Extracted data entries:
┏━━
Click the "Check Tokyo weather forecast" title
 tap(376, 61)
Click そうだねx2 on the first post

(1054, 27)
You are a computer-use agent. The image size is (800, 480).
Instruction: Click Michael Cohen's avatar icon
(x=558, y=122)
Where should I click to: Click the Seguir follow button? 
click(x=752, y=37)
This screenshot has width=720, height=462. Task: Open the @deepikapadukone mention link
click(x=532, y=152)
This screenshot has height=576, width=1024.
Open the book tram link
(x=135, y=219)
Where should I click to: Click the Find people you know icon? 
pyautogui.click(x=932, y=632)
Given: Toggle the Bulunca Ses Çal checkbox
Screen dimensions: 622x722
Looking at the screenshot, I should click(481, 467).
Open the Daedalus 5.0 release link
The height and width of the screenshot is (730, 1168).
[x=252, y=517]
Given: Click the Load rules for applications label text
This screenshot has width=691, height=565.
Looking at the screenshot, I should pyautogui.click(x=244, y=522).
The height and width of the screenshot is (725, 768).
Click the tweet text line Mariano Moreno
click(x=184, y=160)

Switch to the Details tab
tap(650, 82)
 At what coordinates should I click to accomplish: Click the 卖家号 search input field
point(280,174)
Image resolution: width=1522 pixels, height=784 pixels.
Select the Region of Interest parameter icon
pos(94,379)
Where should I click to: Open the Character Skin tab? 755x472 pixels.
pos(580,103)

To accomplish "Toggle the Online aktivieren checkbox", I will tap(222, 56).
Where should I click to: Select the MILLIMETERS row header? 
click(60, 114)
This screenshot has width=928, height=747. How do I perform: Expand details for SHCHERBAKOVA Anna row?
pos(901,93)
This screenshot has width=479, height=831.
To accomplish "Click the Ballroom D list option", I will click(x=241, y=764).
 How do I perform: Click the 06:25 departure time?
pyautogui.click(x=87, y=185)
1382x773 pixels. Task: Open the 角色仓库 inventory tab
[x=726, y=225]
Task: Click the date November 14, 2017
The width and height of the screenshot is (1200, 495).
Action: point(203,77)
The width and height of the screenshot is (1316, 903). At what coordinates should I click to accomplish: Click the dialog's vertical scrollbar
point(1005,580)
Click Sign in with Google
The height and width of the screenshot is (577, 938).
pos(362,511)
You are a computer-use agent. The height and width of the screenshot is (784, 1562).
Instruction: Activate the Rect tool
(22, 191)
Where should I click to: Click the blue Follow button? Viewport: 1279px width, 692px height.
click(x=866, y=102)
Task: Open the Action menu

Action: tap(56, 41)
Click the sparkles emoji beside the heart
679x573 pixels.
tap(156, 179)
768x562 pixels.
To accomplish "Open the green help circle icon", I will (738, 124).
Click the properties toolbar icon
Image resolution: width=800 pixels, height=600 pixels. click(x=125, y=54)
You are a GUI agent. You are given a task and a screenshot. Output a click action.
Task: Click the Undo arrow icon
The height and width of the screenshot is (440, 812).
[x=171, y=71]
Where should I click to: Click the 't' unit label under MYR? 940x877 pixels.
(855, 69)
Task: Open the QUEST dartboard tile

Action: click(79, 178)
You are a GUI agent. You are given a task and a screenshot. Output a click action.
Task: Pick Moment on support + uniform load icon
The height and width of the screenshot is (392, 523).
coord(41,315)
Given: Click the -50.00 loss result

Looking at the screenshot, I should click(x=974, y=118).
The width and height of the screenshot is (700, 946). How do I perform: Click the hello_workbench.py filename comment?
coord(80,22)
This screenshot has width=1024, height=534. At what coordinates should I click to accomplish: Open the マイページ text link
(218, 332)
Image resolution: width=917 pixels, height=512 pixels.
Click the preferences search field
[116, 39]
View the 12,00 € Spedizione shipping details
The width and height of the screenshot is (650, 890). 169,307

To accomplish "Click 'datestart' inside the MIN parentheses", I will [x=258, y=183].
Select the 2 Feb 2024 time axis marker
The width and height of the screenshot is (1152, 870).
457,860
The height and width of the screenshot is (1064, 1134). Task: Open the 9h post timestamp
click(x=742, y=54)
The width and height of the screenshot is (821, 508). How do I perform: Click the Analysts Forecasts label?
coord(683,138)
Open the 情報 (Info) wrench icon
┗━━
● Assignment
Could you output, exactly and with nothing else, the lines from the start of the records through the line containing "The height and width of the screenshot is (725, 768)."?

● Output below
Click the "Check Tokyo weather forecast" title
 tap(376, 61)
Click そうだねx2 on the first post

(1054, 27)
You are a computer-use agent. The image size is (800, 480).
Instruction: Click Michael Cohen's avatar icon
(x=558, y=122)
Where should I click to: Click the Seguir follow button? 
click(x=752, y=37)
This screenshot has width=720, height=462. Task: Open the @deepikapadukone mention link
click(x=532, y=152)
This screenshot has height=576, width=1024.
Open the book tram link
(x=135, y=219)
Where should I click to: Click the Find people you know icon? 
pyautogui.click(x=932, y=632)
Given: Toggle the Bulunca Ses Çal checkbox
Screen dimensions: 622x722
Looking at the screenshot, I should click(481, 467).
Open the Daedalus 5.0 release link
The height and width of the screenshot is (730, 1168).
[x=252, y=517]
Given: Click the Load rules for applications label text
This screenshot has width=691, height=565.
Looking at the screenshot, I should pyautogui.click(x=244, y=522).
The height and width of the screenshot is (725, 768).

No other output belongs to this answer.